Sharing a bed with a partner can help you sleep. The comfort, warmth and security of a good nights sleep with someone you are close to may make it hard for you to sleep apart. For others sleeping together can be a nightmare, with one or both partners suffering from difficulty falling or staying asleep.

Sleep and Sex

The one exception to the 'bed is for sleep' rule is of course, sex. Sex is for many a prelude to a good nights sleep. Men usually find it easier to sleep after sex than women. Some women find that sex leaves them feeling stimulated and unable to sleep. Anthropologists have suggested that this is because man 'the hunter' would sleep in his woman's arms after sex while she kept watch for predators. With the absence of predators in most bedrooms it is frustrating lying awake as your partner sleeps soundly.

This may cause few problems in the short term but long term sleep loss will affect health. Sex at other times may be the answer - morning sex is a great way to start the day!

Many women feel too exhausted to have sex, and lack of sleep can affect relationships. The connection between bed and sex means that stresses in the relationship are taken into the bedroom. This is detrimental to a good nights sleep.

Stress affects the ability to sleep well leading to sleep debt. This may make both partners irritable and lead to further strain within the relationship. Lack of sleep affects our emotions and our sex drive. This need for sleep is often unrecognised as a contributing factor in relationship problems. Partners may continue to share the same bed suffering sleepless nights and feeling increasingly isolated and distressed.

Sleeping Differences

The challenge of having a decent nights sleep with another person increases if there are substantial differences in body clock and sleeping patterns. Even a good sleeper will be affected by outside factors such as noise, temperature and light.

Poor sleepers will find sleeping with a partner more of a challenge. Lying awake watching your partner sleeping peacefully can be extremely frustrating!

Differences in circadian rhythms mean that partners feel sleepy at different times and may need to go to bed, and rise at different times.

Sleep disturbances that cause restlessness may disrupt the other partner's sleep causing both partners to suffer from lack of sleep.
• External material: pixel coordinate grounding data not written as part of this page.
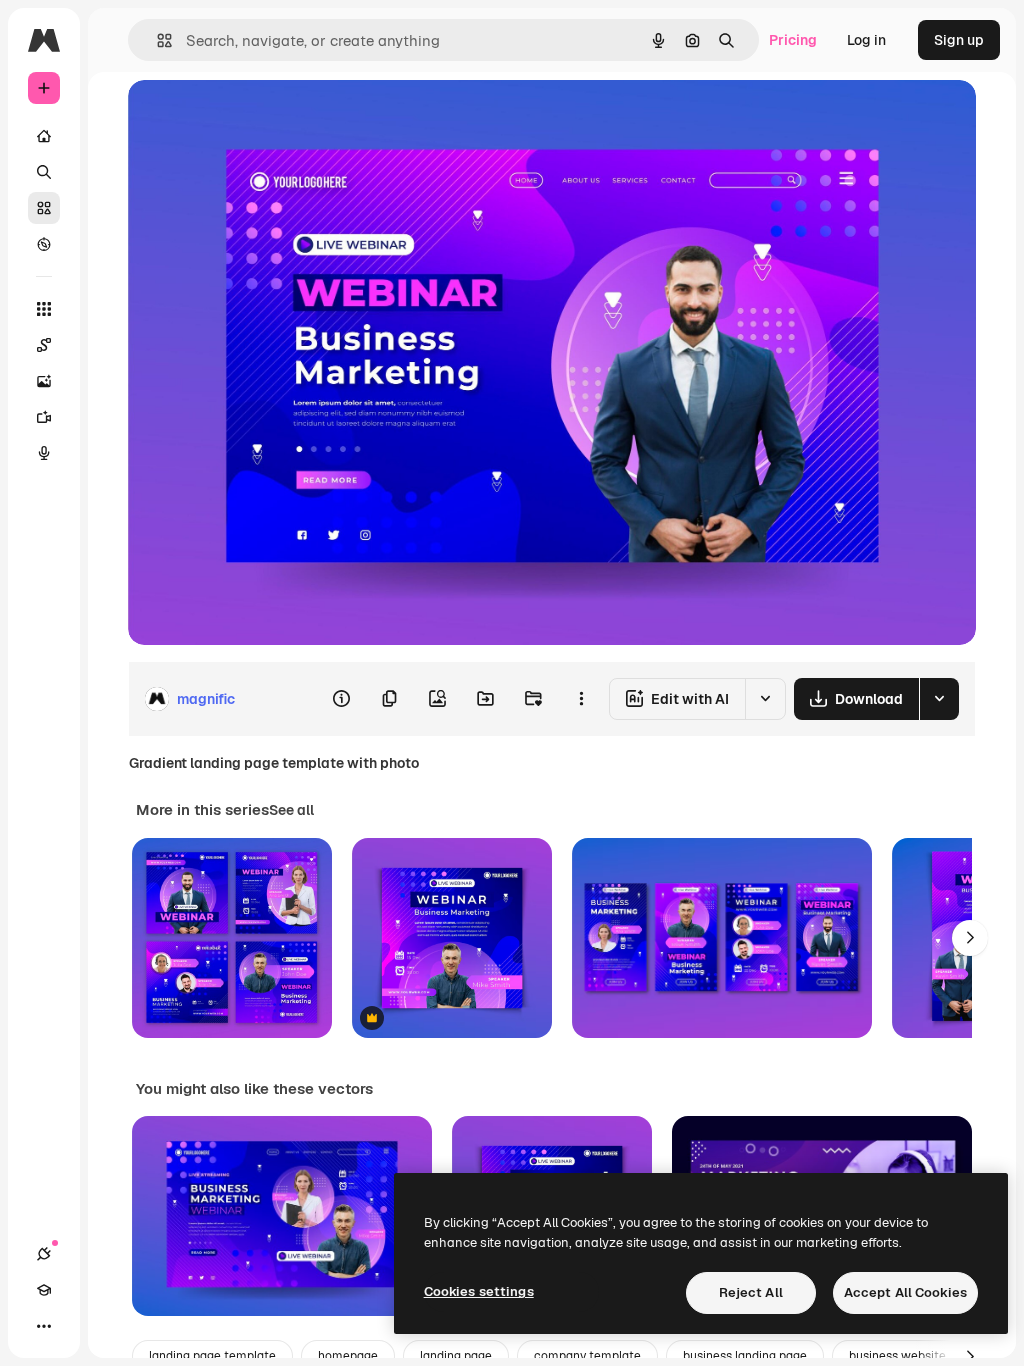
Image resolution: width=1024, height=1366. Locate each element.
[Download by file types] (939, 699)
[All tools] (44, 309)
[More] (44, 1326)
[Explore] (44, 244)
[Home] (44, 136)
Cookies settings (479, 1291)
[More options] (581, 699)
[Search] (44, 172)
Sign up (959, 40)
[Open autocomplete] (156, 40)
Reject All (751, 1292)
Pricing (793, 40)
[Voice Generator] (44, 453)
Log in (866, 40)
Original (256, 117)
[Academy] (44, 1290)
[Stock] (44, 208)
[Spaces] (44, 345)
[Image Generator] (44, 381)
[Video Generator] (44, 417)
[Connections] (44, 1254)
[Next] (970, 938)
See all (291, 810)
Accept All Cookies (905, 1292)
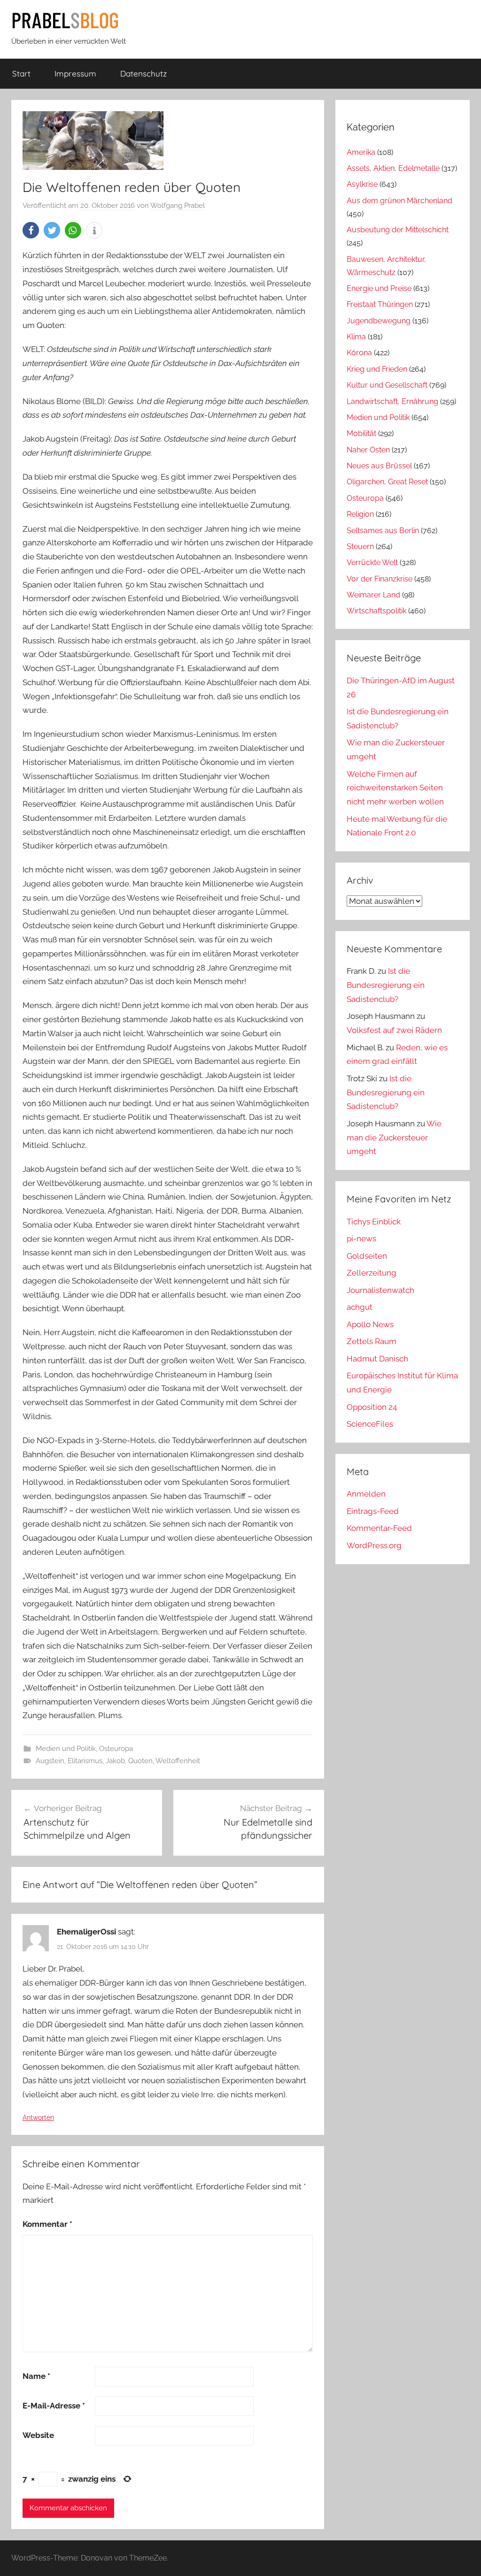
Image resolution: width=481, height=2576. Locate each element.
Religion (360, 514)
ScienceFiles (370, 1424)
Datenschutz (143, 73)
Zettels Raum (371, 1341)
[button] (31, 230)
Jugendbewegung (379, 320)
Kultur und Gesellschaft (387, 385)
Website (38, 2435)
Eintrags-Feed (373, 1511)
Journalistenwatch (380, 1290)
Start (21, 73)
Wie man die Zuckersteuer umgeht (394, 1137)
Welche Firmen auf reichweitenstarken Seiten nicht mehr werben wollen (395, 788)
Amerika (361, 152)
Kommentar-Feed (379, 1528)
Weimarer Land (373, 594)
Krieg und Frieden (377, 369)
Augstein (50, 1761)
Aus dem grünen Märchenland (399, 200)
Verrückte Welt (372, 562)
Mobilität (361, 433)
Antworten (38, 2117)
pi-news (361, 1238)
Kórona (359, 352)
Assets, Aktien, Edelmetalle (393, 168)
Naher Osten (368, 449)
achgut (359, 1307)
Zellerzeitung (371, 1272)
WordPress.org (374, 1545)
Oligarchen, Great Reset (387, 481)
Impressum (75, 73)
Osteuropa (116, 1748)
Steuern (360, 546)
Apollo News (370, 1324)
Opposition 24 (372, 1407)
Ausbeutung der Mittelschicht (398, 229)
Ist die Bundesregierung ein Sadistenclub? (386, 985)
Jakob (115, 1761)
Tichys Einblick (374, 1221)
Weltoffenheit (177, 1761)
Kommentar (47, 2224)
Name (36, 2376)
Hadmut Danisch (377, 1358)
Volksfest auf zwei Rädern (394, 1030)
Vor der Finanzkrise (379, 578)
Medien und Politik (66, 1748)
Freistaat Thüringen (380, 304)
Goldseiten (367, 1256)
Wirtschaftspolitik (376, 610)
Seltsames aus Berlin (383, 530)
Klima (356, 336)
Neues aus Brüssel (379, 465)
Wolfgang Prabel (177, 205)
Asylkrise (362, 184)
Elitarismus (85, 1761)
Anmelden (366, 1493)
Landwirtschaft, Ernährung (392, 401)
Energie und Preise (379, 288)
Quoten (140, 1761)
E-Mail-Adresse (54, 2405)
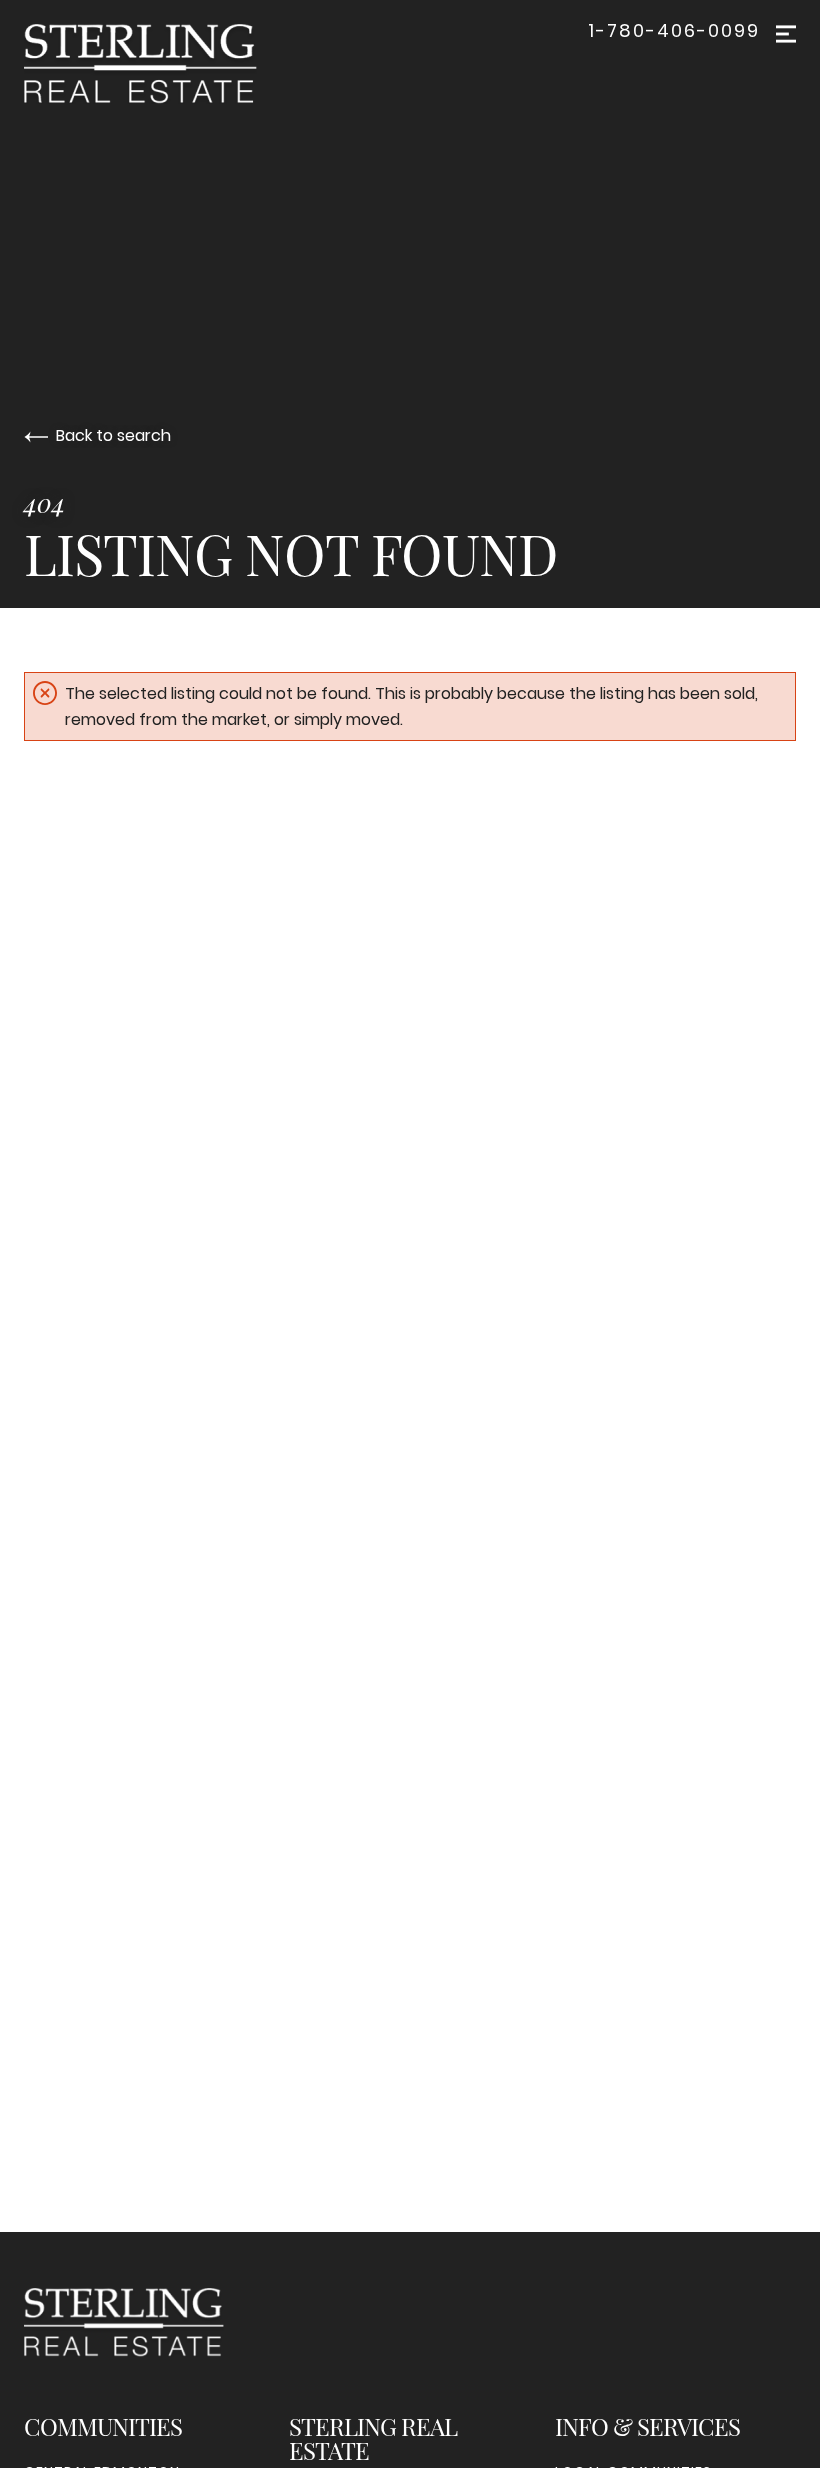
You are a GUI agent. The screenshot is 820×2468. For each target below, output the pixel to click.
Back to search (113, 435)
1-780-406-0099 (674, 31)
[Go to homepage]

Snoring and Sleep Apnea are likely to affect a partner's ability to fall asleep and their sleep quality. Both conditions may affect the partner's transitions between deeper and light sleep causing loss of sleep quality.

Physical differences such as weight and body temperature may affect the choice of bed and bedding. Personal preferences may make it necessary to create subtle differences in the sleeping environment. Many couples find tow duvets and different pillows solve the bedding fights!

Sleep masks and earplugs are useful if one partner is particularly sensitive to light and noise.

Some couples find that allowing one partner to go to bed and fall asleep first helps ensure a good nights sleep. For others, the occasional night in a separate room is enough to catch up on sleep debt. Finding a night time routine that suits both partners and ensures a good night's sleep is essential for any relationship.